Onrustig ben ik, druk en gestrest. Moe ben ik, gapend en slapend. Ambities heb ik, doen en dromend.
Zonder dat ze het zelf door heeft, leren mijn dochter en ik veel van elkaar. Ik leer haar zeggen ‘appel’ en ‘bal’, zij leert me om er met plezier naar te kijken. Ik leer haar drinken uit een beker, zij leert mij om geduldig te wachten tot ze het opheeft. Ik pak haar hand als we gaan wandelen, zij leidt me naar momenten van geluk.
Stralend laat mijn dochter me zien dat ze bekers kan stapelen. Gierend van de lach rent ze door de kamer, genietend van het moment, van haar vrijheid en haar kunnen. Ze is niet bezig met toekomst en later, ze beleeft elke dag als een vol geschenk en een uniek moment. Elke ochtend staat ze lachend op en stralen haar ogen als ze uit bed mag. Elke ochtend eet ze met volle overgave haar ontbijt. Elke avond valt ze tevreden in slaap, toegezongen en toegedekt.

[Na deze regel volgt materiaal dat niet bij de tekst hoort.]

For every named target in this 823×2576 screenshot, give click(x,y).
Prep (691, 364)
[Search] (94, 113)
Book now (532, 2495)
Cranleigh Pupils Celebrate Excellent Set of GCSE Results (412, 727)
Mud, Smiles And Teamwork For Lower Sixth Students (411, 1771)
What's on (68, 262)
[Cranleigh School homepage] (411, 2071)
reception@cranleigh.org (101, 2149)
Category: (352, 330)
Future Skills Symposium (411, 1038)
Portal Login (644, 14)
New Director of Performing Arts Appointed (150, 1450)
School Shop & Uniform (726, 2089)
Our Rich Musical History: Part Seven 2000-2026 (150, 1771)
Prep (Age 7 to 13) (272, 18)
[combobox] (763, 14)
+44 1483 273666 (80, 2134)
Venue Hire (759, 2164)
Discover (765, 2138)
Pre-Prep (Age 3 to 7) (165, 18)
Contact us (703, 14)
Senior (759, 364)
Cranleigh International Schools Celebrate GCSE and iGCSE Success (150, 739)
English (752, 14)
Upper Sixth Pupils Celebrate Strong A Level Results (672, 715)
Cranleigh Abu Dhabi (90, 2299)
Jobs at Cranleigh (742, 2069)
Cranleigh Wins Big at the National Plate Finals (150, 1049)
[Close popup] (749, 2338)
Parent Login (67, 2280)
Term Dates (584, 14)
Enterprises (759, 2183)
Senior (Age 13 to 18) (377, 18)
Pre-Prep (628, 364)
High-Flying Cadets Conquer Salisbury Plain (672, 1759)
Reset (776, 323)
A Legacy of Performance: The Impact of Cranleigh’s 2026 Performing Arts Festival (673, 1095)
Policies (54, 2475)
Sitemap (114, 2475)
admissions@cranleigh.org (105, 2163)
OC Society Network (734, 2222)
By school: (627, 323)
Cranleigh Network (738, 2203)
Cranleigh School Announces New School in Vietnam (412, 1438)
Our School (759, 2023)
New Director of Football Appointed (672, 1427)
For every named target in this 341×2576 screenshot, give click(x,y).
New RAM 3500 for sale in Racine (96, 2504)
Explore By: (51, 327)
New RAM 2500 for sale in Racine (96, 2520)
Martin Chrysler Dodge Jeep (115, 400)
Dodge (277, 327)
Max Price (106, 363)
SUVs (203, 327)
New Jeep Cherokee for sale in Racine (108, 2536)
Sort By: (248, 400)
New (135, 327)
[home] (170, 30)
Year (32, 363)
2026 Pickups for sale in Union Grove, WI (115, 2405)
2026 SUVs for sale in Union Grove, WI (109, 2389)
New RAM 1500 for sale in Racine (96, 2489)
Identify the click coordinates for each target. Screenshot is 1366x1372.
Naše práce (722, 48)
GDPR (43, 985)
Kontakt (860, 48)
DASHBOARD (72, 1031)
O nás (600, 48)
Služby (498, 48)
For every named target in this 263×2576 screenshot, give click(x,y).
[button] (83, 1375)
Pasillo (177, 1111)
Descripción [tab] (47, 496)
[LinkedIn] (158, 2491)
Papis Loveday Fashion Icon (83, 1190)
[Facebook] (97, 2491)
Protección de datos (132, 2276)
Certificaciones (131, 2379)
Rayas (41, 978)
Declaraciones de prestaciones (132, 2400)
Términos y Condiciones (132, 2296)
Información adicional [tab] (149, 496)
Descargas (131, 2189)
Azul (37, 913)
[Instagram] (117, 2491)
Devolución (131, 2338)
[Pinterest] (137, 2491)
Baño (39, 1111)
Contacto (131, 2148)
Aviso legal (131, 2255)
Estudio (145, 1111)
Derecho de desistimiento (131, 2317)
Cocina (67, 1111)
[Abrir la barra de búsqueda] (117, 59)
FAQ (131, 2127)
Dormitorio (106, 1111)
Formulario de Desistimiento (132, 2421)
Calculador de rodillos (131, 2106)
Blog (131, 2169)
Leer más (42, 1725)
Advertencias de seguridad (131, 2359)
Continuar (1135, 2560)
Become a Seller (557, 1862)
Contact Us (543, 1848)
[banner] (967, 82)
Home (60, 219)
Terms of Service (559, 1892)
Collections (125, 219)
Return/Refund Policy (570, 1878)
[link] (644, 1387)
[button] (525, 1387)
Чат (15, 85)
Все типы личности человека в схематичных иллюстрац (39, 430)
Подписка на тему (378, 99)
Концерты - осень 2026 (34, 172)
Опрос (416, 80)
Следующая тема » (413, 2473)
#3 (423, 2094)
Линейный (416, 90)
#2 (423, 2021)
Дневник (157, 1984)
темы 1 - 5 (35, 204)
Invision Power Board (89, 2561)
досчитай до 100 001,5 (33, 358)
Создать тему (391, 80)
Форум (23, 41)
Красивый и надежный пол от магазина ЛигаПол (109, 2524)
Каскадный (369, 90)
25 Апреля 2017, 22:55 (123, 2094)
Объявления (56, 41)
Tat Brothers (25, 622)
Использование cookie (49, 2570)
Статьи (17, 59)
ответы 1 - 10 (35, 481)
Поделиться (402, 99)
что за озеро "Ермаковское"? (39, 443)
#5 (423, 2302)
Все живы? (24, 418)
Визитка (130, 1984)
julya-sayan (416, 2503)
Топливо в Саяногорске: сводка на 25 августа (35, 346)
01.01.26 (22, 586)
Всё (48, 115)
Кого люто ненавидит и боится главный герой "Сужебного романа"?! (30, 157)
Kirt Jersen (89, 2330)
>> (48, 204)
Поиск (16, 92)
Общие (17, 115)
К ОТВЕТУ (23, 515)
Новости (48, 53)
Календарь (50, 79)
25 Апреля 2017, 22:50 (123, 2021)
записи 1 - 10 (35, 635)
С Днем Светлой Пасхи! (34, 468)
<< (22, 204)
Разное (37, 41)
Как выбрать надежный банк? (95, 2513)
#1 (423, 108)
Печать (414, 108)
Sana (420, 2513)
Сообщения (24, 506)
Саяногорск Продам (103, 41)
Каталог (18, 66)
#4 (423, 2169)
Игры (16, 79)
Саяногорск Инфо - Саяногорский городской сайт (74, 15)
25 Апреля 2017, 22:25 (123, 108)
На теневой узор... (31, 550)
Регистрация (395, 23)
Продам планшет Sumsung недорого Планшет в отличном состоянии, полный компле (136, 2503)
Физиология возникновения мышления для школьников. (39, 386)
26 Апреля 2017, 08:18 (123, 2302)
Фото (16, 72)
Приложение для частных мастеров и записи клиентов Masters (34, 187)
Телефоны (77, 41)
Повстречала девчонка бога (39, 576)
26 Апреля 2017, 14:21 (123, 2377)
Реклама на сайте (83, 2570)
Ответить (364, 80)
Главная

Mijn dochter leert me dat elke dag een nieuwe dag is. Ze leert me dat opstaan met een lach je dag een beetje leuker maakt en als ze op haar eten kauwt ben ik dankbaar voor het dagelijks brood. Ze leert me dat ik ’s avonds tevreden kan gaan slapen en dat na een lange nacht Gods zon me vrolijk toe straalt.
Mijn dochter laat me zien wat het is om geborgen te zijn. Als ze schuilt in mijn armen en haar duim in haar mond steekt, als ze haar hoofdje neerlegt op mijn schouder, als ze ’s avonds dicht tegen me aan op de bank kruipt. Ze komt tot rust, mijn armen zijn haar veilige haven en mama’s kus doet tranen drogen.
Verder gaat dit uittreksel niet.